## INSTRUCTIONS FOR THE TASK
Write out, word for word, the lines of the items below, starting with the line that contains "You are a GUI" and going on through the line that contains "Looking at the".

## SUPPLIED MATERIAL
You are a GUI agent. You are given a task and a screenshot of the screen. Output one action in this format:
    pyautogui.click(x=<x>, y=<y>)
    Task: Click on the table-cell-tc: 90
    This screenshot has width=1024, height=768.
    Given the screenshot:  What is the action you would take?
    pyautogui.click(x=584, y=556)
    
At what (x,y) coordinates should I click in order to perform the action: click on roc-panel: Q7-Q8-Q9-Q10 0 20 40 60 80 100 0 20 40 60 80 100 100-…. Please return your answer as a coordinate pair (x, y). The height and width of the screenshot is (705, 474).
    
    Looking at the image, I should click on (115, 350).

* * *

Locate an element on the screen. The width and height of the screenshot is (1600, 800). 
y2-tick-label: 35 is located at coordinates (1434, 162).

## RESULT
You are a GUI agent. You are given a task and a screenshot of the screen. Output one action in this format:
    pyautogui.click(x=<x>, y=<y>)
    Task: Click on the table-cell-tc: 90
    This screenshot has width=1024, height=768.
    Given the screenshot:  What is the action you would take?
    pyautogui.click(x=584, y=556)
    
At what (x,y) coordinates should I click in order to perform the action: click on roc-panel: Q7-Q8-Q9-Q10 0 20 40 60 80 100 0 20 40 60 80 100 100-…. Please return your answer as a coordinate pair (x, y). The height and width of the screenshot is (705, 474).
    
    Looking at the image, I should click on (115, 350).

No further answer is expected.